• **Vorliegender Text**

Machtkampf um Deutungshoheit?
Die sozio-ökonomischen Leitlinien der Vergangenheit sind erodiert
24.06.2005 · Von Werner Weidenfeld
So sehr die Zwischenzeit von radikalen Veränderungen geprägt ist, so sehr fehlt uns die ordnende Idee für die Gesellschaft von morgen. Das Zusammenwachsen der Deutschen zum Angstkollektiv, das sich, weit über gelegentliche Eruptionen von Pessimismus und Ratlosigkeit hinaus, in eine Art mentaler Dauerparalyse und permanenter Frustration niederschlägt ist schon beunruhigend genug. Tagtägliche Referenzen auf negative Befindlichkeiten wie Untätigkeit, Unwirksamkeit und Erfolglosigkeit machen das angespannte Klima nicht besser. Dieser Angstzustand kann sich aber negativ auf unser soziales Miteinander auswirken. Schon heute zeichnet sich der Verschleiß der sozialen Kohäsion ab: Immer mehr Konfliktlinien spannen sich wie ein Netz durch unsere Gesellschaft: Politik versus Kapital, Unternehmer versus Arbeitnehmer, Reich versus Arm, Alt versus Jung, Individualismus versus Korporativismus, um nur einige zu nennen. Und allen gemein ist die alte Frage nach Verteilung und Gerechtigkeit, die in einer globalisierten Gesellschaft neu gelöst werden muss.

• **Liste der Zeilen**
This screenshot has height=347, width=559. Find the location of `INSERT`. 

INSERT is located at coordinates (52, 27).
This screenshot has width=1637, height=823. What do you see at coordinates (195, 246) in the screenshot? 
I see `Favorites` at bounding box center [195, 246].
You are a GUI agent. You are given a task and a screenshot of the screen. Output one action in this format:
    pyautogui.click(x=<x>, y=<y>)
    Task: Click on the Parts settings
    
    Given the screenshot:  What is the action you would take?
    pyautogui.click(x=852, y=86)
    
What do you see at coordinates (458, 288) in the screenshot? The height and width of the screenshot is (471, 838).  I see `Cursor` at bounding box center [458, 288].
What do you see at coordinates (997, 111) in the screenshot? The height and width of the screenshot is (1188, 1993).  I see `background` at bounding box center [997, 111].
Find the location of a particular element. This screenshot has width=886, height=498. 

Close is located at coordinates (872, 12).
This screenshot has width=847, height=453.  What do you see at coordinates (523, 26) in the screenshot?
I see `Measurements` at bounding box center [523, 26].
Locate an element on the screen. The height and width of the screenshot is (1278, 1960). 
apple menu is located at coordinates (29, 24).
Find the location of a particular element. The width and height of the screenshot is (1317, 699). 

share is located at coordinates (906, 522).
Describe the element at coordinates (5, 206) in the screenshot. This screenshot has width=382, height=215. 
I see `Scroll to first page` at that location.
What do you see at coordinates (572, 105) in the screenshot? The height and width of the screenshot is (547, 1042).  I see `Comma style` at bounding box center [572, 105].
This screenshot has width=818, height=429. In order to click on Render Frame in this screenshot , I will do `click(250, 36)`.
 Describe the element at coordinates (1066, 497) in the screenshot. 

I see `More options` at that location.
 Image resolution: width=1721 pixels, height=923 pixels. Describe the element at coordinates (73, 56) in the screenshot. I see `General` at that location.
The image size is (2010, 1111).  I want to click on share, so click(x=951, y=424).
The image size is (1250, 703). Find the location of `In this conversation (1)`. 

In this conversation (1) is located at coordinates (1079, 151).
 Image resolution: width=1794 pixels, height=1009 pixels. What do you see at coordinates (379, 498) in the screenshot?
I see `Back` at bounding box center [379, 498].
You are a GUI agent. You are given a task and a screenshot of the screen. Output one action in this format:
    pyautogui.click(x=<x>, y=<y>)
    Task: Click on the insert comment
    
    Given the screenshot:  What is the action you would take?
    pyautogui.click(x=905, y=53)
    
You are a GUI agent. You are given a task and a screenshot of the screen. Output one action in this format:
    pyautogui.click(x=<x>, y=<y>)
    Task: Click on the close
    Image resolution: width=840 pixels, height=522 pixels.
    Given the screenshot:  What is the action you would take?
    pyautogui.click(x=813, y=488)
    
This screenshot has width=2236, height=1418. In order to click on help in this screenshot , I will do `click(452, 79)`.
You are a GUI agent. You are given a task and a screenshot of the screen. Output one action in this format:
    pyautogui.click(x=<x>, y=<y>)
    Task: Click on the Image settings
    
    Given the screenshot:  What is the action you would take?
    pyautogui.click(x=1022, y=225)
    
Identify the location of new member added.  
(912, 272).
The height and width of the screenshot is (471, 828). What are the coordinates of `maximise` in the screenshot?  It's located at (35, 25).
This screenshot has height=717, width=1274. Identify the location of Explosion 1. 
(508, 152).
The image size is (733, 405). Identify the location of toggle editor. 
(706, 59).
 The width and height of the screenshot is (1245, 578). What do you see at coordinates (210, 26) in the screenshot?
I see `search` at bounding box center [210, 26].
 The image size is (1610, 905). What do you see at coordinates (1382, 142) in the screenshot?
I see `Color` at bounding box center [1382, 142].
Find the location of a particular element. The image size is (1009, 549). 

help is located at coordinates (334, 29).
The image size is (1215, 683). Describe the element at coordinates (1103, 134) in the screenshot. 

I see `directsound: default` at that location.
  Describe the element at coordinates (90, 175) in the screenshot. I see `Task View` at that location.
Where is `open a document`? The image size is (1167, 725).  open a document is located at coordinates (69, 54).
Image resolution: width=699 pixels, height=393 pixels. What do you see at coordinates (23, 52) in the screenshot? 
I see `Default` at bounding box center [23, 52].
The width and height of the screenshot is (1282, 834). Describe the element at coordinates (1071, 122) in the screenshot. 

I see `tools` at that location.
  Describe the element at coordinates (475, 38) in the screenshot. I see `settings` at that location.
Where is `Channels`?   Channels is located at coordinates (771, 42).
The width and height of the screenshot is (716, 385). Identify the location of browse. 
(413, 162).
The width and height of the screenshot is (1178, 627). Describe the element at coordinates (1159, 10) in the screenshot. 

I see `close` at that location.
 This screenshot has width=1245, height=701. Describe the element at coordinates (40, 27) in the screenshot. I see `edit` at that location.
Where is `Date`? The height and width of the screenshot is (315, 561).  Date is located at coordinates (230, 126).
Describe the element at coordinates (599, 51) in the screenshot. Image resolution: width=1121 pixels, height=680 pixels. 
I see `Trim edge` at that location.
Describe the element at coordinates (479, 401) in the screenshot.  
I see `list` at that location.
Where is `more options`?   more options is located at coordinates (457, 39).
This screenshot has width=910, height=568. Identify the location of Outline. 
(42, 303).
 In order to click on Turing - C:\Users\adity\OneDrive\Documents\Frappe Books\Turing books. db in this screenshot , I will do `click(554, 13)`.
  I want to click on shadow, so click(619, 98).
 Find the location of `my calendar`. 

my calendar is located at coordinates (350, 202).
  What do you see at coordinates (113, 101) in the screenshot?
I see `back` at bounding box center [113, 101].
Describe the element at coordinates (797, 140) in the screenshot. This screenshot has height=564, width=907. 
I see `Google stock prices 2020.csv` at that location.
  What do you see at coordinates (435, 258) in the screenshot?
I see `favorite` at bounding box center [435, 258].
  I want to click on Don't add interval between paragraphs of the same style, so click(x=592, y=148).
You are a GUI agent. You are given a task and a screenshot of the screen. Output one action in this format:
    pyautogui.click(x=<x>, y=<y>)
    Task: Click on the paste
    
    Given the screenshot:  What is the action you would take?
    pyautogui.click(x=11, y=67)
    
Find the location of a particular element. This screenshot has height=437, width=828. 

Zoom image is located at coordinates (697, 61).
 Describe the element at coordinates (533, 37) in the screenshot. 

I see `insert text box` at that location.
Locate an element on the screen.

• **Gestellte Aufgabe**
Führe den Text über die Angst der Deutschen und die wachsenden Konfliktlinien in der Gesellschaft im gleichen Stil fort. Beginne direkt nach seinem letzten Satz.

• **Ergebnis**
Der Kompass, der unserer Gesellschaft den Weg durch die globalisierte Landschaft weisen soll, ist noch nicht justiert. Die Interessen und Handlungsziele der gesellschaftlichen Akteuren sind vielfältig, was zwar unseren pluralistischen und transnationalen Strukturen entspricht. Für die Zukunft unserer Gesellschaft ist aber das soziale Miteinander von entscheidender Bedeutung -- dementsprechend muss sich die Kompassnadel am Gemeinwohl ausrichten. Entscheidend im Ringen um das für das Gemeinwohl Zuträgliche ist ein balancierter Interessenausgleich gepaart mit nachhaltig strategischem Handeln der Politik, aber auch ein konzertiertes Miteinander aller gesellschaftlichen Akteure. Die komplexen Kräfte und Dynamiken der Globalisierung, insbesondere der Wirtschaft und der internationalen Finanzmärkte, dürfen nicht ungebremst ihrer genuinen Sachlogik folgen. Um soziale Kohäsion auch in Zukunft zu ermöglichen müssen strategische Steuerungselemente an der Schnittstelle von Wirtschaft, Politik und Kultur entwickelt werden, die das soziale Miteinander auch in Zukunft garantieren.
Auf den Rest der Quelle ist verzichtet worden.